Marina Silva faz campanha sem forçar o discurso de que pode ser a primeira presidente negra da história do Brasil. Não parece interessada no que os especialistas chamam de racialização da campanha. Mas pode estar no discurso de enfrentamento das mazelas raciais a chave da disputa eleitoral. Pontos que Dilma mantenha ou ganhe ali ou que Marina cresça podem ser fundamentais num eventual segundo turno, que se anuncia apertado.
 A abordagem racial é vista com reparos por analistas de mídia e por parcela dos acadêmicos. A argumentação seria de que as mazelas sociais podem ser debatidas e enfrentadas a partir de corte de problemas estabelecidos a partir das diversas faixas de renda e escolaridade. Mas o estrato de declaração de cor não deve ser desprezado. As estatísticas mostram por quê.

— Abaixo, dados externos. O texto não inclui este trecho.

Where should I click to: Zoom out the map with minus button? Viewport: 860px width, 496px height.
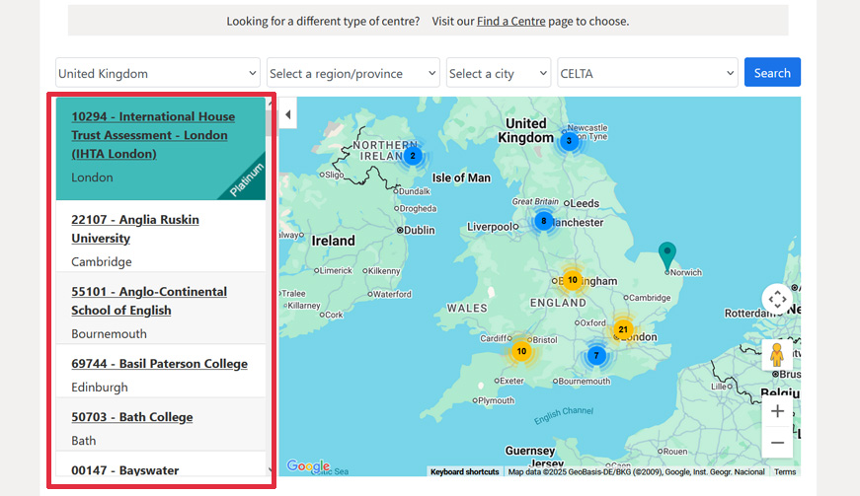click(x=777, y=443)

 Um trabalhador negro no Brasil ganha, em média, pouco mais da metade (57,4%) do rendimento recebido pelos trabalhadores de cor branca. Em termos numéricos, estamos falando de uma média salarial de R$ 1.400 para os trabalhadores negros, enquanto a média dos trabalhadores brancos ganham R$ 2.400. Embora essa desigualdade tenha diminuído nos últimos dez anos, ela continua bastante alta. Desde 2003 os salários pagos a indivíduos de cor preta ou parda aumentaram, em média, 51,4%, enquanto o dos brancos aumentou uma média de 27,8%.
Na Síntese de Indicadores Sociais do IBGE, 46% da população brasileira é branca, 8% são pretos, 45% são pardos. Os  números indicam que mais da metade da população brasileira é composta por não brancos.
De cada dez empregadas domésticas no país, oito ganham até um salário mínimo e seis são negras.
A porcentagem de homens negros com curso superior completo é menor do que era a de homens brancos em 1960.
A renda per capita dos brancos de 1980 é o dobro da dos negros hoje.
A taxa de analfabetismo dos negros é maior do que era a dos brancos há 40 anos.
Os negros apresentam esperança de vida semelhante à que os brancos tinham 15 anos atrás.
A taxa de homicídio entre os negros é o dobro da entre os brancos.
Os pretos e os pardos, após os indígenas, são aqueles com a maior taxa de mortalidade infantil.
Pretos e pardos têm uma esperança de vida ao nascer bem menor do que os brancos.
No ranking do Índice de Desenvolvimento Humano (IDH), o Brasil tem um padrão mediano. A média, entretanto, oculta uma realidade perversa de desigualdade entre negros e brancos. Se cada um desses dois grupos formasse um país à parte, a distância entre eles seria de mais de 50 posições. A população branca teria IDH do nível da Croácia. A população negra teria IDH médio equivalente à posição de El Salvador e pior do que o Paraguai.
Temas não faltam para uma campanha que quisesse abordar o problema racial e abrir discussão sobre que caminhos tomar para começar a solucioná-los.


PLÍNIO FRAGA


Plínio Fraga é jornalista e mestre em Comunicação e Cultura pela UFRJ. Foi editor e repórter de Folha de S.Paulo, O Globo, Jornal do Brasil e revista Piauí. Elabora biografia de Tancredo Neves, a ser publicada pela editora Objetiva. Aos 45 anos, vive no Rio de Janeiro. A cobertura da campanha eleitoral de 2014 será a décima quarta que participa desde 1989.